RFR 8139206: Add InputStream readNBytes(int len)

[Adam Petcher]

The spec of the new method doesn't give me enough information to 
determine whether it is safe to call it when the value of the length 
argument is much larger than the number of bytes I expect to actually 
read. This use case comes up frequently in security libraries, because 
we have to handle length values that were chosen by an attacker. Would 
it be possible to add a sentence or two to the spec to clarify this 
situation?

Possible wording, if this method can be called with large length values:

"The total amount of memory allocated by this method is proportional to 
the number of bytes read from the stream. Therefore, the method may be 
safely called with very large values of {@code len}.
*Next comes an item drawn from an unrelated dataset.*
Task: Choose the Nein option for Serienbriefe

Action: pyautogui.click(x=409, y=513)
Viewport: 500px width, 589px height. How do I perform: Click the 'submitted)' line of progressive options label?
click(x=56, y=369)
Possible wording, otherwise:

"The total amount of memory allocated by this method may be proportional 
to the value of {@code len}. Therefore, calling this method with very 
large values of {@code len} is not recommended."
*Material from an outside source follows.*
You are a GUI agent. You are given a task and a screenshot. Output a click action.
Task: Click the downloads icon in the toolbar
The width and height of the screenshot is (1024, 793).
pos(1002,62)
On 1/17/2018 11:24 AM, Brian Burkhalter wrote:
> The proposed change has been modified to replace the two methods
>
> byte[] InputStream.readAllBytes(int) // reads at most ‘len’ bytes
> byte[] InputStream.readNBytes(int) // reads exactly ‘len’ bytes or throws IOException
>
> with a single method
>
> byte[] InputStream.readNBytes(int) // reads at most ‘len’ bytes
>
> A negative value of ‘len’ will now cause an IllegalArgumentException instead of an IndexOutOfBoundsException. Also some verbiage has been improved.
>
> http://cr.openjdk.java.net/~bpb/8139206/webrev.01/
>
> Thanks,
>
> Brian
>
> On Jan 16, 2018, at 11:17 AM, Brian Burkhalter <brian.burkhalter at oracle.com> wrote:
>
>> https://bugs.openjdk.java.net/browse/JDK-8139206
>> http://cr.openjdk.java.net/~bpb/8139206/webrev.00/
>>
>> This change would add a new method “byte[] InputStream.readNBytes(int len)” which would read up to at most ‘len’ bytes from  the stream and return them in an internally allocated array.